Requirement 1
In the tutorial on joining two streams with Flink SQL, why does the query apply FROM_UNIXTIME to the order and shipment timestamps? Answer in one to three sentences.

Extract to read
## BEGIN
Get Started Free
Tutorial

How to join two streams of data with Flink SQL

How to join two streams of data with Flink SQL

Suppose you have two streams containing events for orders and shipments. In this tutorial, we'll use Flink SQL to join these two streams to create a new, enriched one. The new stream will tell us which orders have been successfully shipped, how long it took for them to ship, and the warehouse from which they shipped.

Setup

Let's assume the following DDL for our base orders and shipments tables:

CREATE TABLE orders (
    id INT,
    total_amount DOUBLE,
    customer_name VARCHAR,
    order_ts_raw BIGINT
);
CREATE TABLE shipments (
    id VARCHAR,
    order_id INT,
    warehouse VARCHAR,
    ship_ts_raw BIGINT
);

Note that we are using order_ts_raw and ship_ts_raw as records timestamp in these tables. This is going to be important later on when we write queries that need to know about the time each event occurred at. By using a field of the event, we can process the events at any time and get a deterministic result. This is known as event time.

Join event streams

Given the orders and shipments table definitions above, let’s join these event streams together to gain some insight into the order-to-shipping process. Then we’ll discuss some of the concepts used in the query to enable retrieving your desired results.

SELECT o.id as order_id,
       FROM_UNIXTIME(o.order_ts_raw) as ORDER_TS,
       o.total_amount as TOTAL,
       o.customer_name as CUSTOMER,
       s.id as SHIP_ID,
       FROM_UNIXTIME(s.ship_ts_raw) as SHIP_TS,
       s.warehouse,
       TIMESTAMPDIFF(HOUR,
           TO_TIMESTAMP(FROM_UNIXTIME(o.order_ts_raw)),
           TO_TIMESTAMP(FROM_UNIXTIME(s.ship_ts_raw))) as HR_TO_SHIP
FROM orders o
INNER JOIN shipments s
    ON o.id = s.order_id
        AND TO_TIMESTAMP(FROM_UNIXTIME(s.ship_ts_raw))
            BETWEEN TO_TIMESTAMP(FROM_UNIXTIME(o.order_ts_raw))
            AND TO_TIMESTAMP(FROM_UNIXTIME(o.order_ts_raw))  + INTERVAL '7' DAY;

Earlier we talked about the event timestamps stored as a BIGINT type which is great for flexibity, but hard to read and interpret. So to address that issue we used the FROM_UNIXTIME function for both the order and shipment timestamp. FROM_UNIXTIME converts a numeric type (an epoch based timestamp in this case) to a formatted string in the default format of yyyy-MM-dd HH:mm:ss, which is now an easily understood format.

We also used additional temporal functions, TO_TIMESTAMP, TIMESTAMPDIFF, and INTERVAL. TO_TIMESTAMP converts a date string, like the one returned from TO_TIMESTAMP into a timestamp suitable for other functions such as TIMESTAMPDIFF and INTERVAL. We used TIMESTAMPDIFF to calculate the difference, in hours, between accepting the order and shipping to the customer.
## END
Extracted entries
## BEGIN
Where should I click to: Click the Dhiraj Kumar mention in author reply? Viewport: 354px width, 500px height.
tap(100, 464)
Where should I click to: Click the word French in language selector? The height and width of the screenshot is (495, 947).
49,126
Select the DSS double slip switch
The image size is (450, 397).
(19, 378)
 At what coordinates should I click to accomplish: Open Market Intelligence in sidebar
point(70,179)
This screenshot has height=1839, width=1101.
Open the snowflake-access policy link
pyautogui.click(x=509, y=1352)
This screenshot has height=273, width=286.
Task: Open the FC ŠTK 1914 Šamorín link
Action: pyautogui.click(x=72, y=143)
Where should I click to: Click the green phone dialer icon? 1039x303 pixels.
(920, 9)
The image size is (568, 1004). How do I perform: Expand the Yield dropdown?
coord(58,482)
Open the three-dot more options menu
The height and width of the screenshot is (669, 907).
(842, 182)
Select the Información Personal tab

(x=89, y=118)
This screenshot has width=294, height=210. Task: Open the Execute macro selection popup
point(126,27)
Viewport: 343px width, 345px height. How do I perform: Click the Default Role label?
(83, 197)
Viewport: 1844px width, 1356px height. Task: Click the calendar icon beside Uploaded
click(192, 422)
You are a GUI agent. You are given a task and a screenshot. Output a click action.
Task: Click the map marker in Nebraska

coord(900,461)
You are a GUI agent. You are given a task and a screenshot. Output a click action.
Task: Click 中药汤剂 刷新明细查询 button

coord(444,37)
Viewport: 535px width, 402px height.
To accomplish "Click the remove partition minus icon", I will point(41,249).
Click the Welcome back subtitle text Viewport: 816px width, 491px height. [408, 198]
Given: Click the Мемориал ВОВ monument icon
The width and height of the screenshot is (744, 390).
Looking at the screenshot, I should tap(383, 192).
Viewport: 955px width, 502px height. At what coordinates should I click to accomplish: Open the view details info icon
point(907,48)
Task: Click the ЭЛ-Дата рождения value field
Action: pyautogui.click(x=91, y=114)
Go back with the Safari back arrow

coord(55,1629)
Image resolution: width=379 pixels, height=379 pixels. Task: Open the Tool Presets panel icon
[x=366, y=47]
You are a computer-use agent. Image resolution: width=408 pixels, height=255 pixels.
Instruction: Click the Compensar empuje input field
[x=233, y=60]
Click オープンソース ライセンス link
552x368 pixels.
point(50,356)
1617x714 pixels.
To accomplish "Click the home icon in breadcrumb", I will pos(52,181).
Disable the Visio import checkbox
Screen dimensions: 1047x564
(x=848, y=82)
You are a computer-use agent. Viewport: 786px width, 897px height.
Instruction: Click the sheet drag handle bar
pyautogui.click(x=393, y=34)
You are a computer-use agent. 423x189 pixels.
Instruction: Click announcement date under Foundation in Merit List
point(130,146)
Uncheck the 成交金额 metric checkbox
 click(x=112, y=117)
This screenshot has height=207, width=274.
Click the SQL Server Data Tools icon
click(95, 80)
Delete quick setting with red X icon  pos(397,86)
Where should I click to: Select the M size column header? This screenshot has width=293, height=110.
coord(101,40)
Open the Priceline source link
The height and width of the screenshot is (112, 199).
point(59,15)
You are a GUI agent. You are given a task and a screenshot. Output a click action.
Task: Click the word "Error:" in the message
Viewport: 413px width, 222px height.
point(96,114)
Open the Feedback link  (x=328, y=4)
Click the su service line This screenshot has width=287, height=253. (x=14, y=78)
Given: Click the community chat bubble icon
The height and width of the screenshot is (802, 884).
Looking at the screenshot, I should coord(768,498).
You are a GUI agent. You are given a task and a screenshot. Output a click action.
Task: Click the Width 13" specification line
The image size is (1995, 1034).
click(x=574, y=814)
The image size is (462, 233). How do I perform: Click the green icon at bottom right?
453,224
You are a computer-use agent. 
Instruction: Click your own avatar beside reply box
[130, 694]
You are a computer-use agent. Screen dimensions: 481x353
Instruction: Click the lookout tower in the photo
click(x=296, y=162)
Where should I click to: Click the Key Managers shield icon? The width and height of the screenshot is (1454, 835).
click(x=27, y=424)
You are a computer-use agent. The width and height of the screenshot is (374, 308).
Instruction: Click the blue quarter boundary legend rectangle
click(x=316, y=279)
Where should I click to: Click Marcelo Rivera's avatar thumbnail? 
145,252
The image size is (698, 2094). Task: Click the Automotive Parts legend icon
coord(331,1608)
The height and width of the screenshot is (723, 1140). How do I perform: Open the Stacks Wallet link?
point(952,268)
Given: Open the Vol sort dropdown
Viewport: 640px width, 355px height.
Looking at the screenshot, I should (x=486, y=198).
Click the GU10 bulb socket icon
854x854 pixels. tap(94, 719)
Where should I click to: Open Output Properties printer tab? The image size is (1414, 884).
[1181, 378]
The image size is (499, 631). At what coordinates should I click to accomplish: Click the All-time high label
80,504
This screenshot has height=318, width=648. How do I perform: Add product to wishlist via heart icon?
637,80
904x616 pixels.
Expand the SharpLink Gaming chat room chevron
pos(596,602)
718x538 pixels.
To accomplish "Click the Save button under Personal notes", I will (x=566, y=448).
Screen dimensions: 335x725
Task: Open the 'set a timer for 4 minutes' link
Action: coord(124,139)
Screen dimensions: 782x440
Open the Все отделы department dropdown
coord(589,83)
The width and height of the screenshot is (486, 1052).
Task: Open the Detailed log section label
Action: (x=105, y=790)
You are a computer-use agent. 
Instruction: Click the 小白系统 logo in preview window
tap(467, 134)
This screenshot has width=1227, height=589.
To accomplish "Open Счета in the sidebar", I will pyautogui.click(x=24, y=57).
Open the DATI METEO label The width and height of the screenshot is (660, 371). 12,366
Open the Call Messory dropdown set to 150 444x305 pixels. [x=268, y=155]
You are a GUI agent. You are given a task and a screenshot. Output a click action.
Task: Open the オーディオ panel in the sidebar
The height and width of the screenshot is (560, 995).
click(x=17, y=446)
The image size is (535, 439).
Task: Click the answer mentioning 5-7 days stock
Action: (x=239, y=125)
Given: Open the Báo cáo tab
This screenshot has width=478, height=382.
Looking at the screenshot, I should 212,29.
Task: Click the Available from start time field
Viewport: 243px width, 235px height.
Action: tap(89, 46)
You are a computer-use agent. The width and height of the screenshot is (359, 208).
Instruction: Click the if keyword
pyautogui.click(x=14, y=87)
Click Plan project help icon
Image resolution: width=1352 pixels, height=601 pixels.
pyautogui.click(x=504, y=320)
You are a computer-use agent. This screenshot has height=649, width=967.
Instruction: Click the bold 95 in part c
## END
Requirement 2
In the records, substitute "speech bubble" for "chat bubble" in the lines starting at "Open the Feedback" and ending at "Looking at the screenshot, I should coord(768,498).". Return only those lines, with everything else unchanged.

Complete response 1
The timestamps are stored as BIGINT, which is flexible but hard to read and interpret. FROM_UNIXTIME converts these epoch-based numbers into strings in the default yyyy-MM-dd HH:mm:ss format, which is easy to understand.

Complete response 2
Open the Feedback link  (x=328, y=4)
Click the su service line This screenshot has width=287, height=253. (x=14, y=78)
Given: Click the community speech bubble icon
The height and width of the screenshot is (802, 884).
Looking at the screenshot, I should coord(768,498).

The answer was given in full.